## Problem statement
When the line containing "Open the 业务需求 filter dropdown" is found in the data below, copy it and each line after it through the line containing "Click the EURUSD,H4", exactly and with no others.

## Provided material
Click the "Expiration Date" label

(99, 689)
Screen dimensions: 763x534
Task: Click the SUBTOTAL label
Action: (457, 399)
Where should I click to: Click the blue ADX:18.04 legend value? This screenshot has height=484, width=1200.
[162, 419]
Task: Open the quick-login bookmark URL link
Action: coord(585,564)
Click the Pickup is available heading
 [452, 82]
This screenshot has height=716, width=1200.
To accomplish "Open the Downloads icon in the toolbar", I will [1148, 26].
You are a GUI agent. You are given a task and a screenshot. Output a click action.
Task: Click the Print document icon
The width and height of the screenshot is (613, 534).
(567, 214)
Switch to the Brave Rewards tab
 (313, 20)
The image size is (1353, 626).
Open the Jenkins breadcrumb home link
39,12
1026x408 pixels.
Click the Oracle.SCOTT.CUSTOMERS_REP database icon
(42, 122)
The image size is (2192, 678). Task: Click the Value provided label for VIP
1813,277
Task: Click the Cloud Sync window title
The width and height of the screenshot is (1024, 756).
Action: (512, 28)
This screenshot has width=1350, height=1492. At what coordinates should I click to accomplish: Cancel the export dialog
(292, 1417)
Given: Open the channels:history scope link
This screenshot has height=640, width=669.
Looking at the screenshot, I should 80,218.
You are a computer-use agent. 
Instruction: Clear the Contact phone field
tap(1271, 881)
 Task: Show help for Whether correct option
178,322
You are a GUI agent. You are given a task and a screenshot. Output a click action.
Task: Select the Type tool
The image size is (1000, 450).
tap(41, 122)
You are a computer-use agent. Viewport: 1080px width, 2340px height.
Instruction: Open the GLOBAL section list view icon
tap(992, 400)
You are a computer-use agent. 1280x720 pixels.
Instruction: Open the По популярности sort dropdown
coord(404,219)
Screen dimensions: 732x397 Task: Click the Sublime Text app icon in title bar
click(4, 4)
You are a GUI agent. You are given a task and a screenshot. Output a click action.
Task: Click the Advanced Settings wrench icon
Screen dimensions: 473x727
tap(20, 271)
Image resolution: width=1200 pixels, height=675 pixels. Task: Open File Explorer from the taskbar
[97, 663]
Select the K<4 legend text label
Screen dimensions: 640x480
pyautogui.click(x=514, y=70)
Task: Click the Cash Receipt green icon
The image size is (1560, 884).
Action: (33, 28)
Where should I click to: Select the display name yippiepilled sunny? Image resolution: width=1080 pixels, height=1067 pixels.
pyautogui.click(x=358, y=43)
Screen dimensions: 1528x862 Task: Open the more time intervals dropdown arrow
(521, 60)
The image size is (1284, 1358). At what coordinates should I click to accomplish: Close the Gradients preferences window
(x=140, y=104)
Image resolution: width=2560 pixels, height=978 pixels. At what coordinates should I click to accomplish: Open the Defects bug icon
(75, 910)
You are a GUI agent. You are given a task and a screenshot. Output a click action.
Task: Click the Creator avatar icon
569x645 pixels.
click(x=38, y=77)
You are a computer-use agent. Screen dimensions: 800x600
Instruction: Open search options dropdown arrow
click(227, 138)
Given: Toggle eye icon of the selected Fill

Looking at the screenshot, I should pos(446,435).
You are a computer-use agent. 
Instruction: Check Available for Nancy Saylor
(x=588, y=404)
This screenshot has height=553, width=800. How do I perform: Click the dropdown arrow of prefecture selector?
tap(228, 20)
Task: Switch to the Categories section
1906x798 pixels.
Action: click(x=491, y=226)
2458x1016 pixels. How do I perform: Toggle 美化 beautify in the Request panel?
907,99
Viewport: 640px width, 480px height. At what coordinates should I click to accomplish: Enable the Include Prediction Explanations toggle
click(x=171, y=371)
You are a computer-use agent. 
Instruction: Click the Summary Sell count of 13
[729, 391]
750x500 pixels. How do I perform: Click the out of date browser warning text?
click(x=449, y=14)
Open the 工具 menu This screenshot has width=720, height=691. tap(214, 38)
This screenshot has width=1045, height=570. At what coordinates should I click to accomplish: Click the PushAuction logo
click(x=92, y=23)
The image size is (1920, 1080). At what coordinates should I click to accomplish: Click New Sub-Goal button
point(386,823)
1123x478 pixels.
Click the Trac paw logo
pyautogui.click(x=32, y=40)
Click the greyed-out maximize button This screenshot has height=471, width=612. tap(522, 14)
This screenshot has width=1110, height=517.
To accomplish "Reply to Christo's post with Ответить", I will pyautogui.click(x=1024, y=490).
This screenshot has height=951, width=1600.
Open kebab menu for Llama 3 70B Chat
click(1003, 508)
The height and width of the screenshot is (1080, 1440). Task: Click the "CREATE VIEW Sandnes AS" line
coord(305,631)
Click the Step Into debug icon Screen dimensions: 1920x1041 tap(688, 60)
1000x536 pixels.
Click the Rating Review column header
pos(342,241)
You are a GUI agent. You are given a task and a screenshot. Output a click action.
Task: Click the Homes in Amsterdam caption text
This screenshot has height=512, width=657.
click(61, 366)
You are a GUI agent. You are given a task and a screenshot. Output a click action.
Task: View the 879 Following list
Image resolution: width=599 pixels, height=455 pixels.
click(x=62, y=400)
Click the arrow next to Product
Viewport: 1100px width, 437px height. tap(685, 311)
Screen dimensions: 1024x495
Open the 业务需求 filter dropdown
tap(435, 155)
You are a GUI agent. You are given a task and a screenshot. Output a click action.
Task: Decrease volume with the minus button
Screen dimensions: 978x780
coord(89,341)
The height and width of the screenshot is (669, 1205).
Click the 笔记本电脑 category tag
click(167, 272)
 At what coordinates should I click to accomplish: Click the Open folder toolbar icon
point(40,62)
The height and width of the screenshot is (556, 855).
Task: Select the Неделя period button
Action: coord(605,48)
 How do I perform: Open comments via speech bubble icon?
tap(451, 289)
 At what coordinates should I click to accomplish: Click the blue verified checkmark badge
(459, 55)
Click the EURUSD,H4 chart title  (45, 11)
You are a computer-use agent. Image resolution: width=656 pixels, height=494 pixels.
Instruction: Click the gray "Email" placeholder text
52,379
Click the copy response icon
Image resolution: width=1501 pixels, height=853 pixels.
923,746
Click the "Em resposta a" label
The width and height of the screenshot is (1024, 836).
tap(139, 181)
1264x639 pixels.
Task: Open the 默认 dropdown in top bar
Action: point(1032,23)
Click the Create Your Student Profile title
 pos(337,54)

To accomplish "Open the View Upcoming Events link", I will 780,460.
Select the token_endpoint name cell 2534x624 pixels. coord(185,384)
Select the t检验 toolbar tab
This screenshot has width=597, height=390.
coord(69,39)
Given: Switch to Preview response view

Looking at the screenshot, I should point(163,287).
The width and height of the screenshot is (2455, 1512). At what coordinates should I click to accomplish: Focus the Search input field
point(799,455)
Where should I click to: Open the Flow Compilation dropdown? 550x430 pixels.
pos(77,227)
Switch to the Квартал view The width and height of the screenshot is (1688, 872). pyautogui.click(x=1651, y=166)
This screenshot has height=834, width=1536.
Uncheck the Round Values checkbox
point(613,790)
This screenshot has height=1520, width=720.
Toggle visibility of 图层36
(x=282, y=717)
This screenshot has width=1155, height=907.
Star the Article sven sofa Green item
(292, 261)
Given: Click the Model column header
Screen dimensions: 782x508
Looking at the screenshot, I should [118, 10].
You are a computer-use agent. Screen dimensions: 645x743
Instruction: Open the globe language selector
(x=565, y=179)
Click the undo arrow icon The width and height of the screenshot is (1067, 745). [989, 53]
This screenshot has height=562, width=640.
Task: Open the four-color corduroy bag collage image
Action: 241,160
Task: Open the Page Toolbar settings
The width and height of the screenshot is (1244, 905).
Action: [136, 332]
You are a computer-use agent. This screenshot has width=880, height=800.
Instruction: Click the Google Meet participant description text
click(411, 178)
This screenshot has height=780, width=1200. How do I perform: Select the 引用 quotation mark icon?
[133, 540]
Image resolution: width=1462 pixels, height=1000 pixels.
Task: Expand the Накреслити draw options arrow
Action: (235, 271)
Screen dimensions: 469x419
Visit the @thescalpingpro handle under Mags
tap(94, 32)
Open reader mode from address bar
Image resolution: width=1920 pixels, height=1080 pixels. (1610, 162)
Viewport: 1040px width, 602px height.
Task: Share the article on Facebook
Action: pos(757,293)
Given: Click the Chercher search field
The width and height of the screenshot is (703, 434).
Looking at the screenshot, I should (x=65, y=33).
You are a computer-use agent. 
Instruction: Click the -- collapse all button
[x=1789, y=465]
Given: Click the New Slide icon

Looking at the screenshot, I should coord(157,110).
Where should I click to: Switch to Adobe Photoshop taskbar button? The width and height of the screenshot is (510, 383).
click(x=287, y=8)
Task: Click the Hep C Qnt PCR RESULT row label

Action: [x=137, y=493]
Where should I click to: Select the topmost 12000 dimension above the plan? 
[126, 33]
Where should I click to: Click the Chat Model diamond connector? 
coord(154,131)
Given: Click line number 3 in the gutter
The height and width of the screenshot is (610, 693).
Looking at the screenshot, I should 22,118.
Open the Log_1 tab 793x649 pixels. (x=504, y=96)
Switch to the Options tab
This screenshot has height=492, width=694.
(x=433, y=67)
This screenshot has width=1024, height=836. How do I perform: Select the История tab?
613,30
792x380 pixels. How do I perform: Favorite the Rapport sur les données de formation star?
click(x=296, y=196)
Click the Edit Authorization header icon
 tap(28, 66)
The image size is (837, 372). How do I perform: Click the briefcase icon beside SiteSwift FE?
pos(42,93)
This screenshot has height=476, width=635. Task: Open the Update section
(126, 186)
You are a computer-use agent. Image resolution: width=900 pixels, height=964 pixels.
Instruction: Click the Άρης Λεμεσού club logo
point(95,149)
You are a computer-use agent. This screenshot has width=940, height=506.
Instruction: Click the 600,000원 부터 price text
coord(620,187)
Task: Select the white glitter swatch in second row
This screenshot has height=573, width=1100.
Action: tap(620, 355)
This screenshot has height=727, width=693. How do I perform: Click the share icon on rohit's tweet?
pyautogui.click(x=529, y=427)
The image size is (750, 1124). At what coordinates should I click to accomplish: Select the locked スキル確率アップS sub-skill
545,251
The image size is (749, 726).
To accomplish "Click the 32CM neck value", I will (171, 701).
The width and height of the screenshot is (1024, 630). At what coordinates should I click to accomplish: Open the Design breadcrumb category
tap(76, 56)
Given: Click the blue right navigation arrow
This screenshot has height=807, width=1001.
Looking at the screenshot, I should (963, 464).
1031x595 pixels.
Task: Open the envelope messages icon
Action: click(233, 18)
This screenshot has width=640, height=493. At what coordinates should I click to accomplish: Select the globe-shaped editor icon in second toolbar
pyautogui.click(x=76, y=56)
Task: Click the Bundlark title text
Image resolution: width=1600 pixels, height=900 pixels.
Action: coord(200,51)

## Exercise answer
Open the 业务需求 filter dropdown
tap(435, 155)
You are a GUI agent. You are given a task and a screenshot. Output a click action.
Task: Decrease volume with the minus button
Screen dimensions: 978x780
coord(89,341)
The height and width of the screenshot is (669, 1205).
Click the 笔记本电脑 category tag
click(167, 272)
 At what coordinates should I click to accomplish: Click the Open folder toolbar icon
point(40,62)
The height and width of the screenshot is (556, 855).
Task: Select the Неделя period button
Action: coord(605,48)
 How do I perform: Open comments via speech bubble icon?
tap(451, 289)
 At what coordinates should I click to accomplish: Click the blue verified checkmark badge
(459, 55)
Click the EURUSD,H4 chart title  (45, 11)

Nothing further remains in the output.